The Bad: As usual, they introduced a large amount of bugs with the game release. Bards are, for lack of a better term, useless. They can’t sing anything that isn’t self only. Druids got a new line of group skin buffs to make them for desireable in groups, but group buffs, like group songs, don’t work (this may be fixed now, they patched twice already and the game has only been live 2 days). And while many of the armor textures look good, the character models… let’s just say they leave something to be desired.

Change is good, and change is bad.

The people wanted more in game content, and Verant provided. The new world and items, spells, class, race, all of it, a good idea and exactly what the customer wanted.

The new skill system is mostly good, except for the fact they made it level based again.

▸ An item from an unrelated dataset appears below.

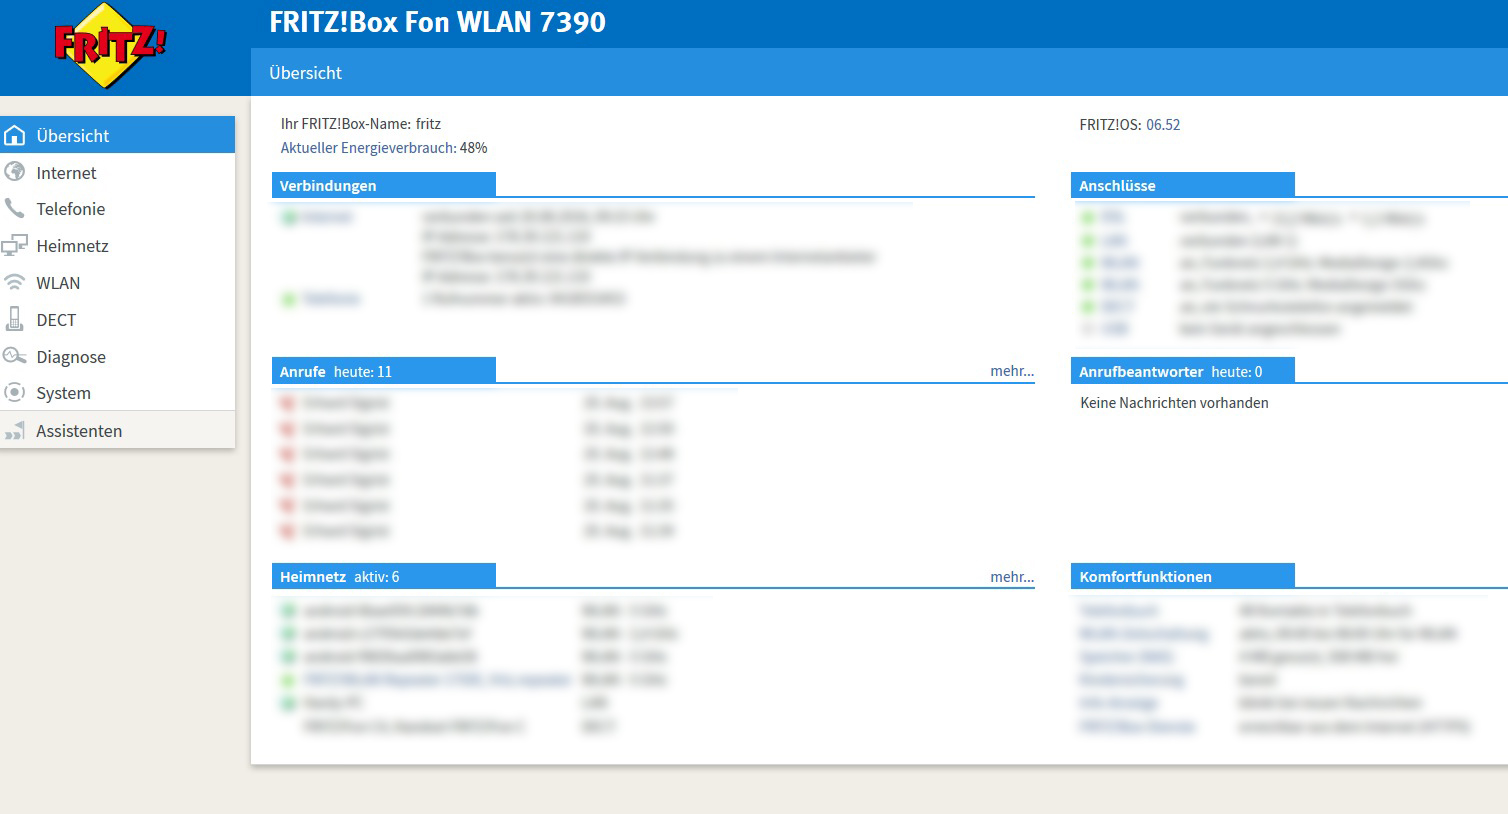Click the Wi-Fi signal icon for WLAN
Viewport: 1508px width, 814px height.
click(x=15, y=283)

I don’t think anyone would have complained if you had to be level 51 to get the new skills, but Verant decided that you get some skills made available to you at 51, some at 55, and some at 59. Basically, they made it so that no matter how hard you worked for these extra skill points (don’t through experience points just like levelling) you can’t get all the skills unless you are level 59. Here, in this one factor of the system, they missed the mark of what the average player wants. Most people would like to someday be level 60 and on top of the world, however, most realize that its a dream. Some people are in small guilds that don’t do gigantic raids, or don’t play often. These people might make level 55 and realize that 55 is all the level they need to do what they want in game. But now, in order to get the cool skills that would make them better, they have to level to 59. Lots of these skills have levels within them, 3 or 5. If Verant was determined to keep a level based system, they should have done 2 things: 1) make the skill tree more of a tree with prerequisites and order, and 2) take a skill with 3 “levels” and make the first attainable at 51, the second at 55 and the third at 59 so that you can have the skill at 51, but you can’t master it until 59.

Lastly, people like eye candy. And for the most part, the armor textures of Luclin are good. Plate armor LOOKS like plate armor instead of a solid steel t-shirt. But the character models themselves, especially the faces, have left most people dumbstruck. Some of the races look good, and for the most part all the females are decent although a bit heavy in the boobage department, but they destroyed faces. Every race/sex gets 8 faces, this has always been true. But where before Luclin the 8 faces were unique, the 8 new faces are very very very similar. If two humans pick the same hair and beard style and color, unless one of them picks the face with the eyepatch, get more than 10 feet away and you can’t tell them apart anymore. If you were one of the people who picked the “asian” human face, you are completely out of luck, it no longer exists. Verant made a leap here that they should not have. They redesigned the look of the player. Not just his armor, but his face. Rather than take the existing faces and modify them to fit the new models, they chose to make new faces altogether.

The end result of all this is.. once they get the bugs fixed, they have released an expansion that is 95% good. But that 5% bad is the worst possible 5% because its something that makes many players unhappy and they have to stare at that 5% every time they get into the game.

And sometimes they do it wrong.

After such a glowing view of the new GM events in EverQuest, Verant goes and has a 7 hour patch. No wait, a 9 hour.. make that a 12 and a half hour patch.

But I supposed they were due. The last half dozen patches have actually finished BEFORE the deadline. I guess something broke today.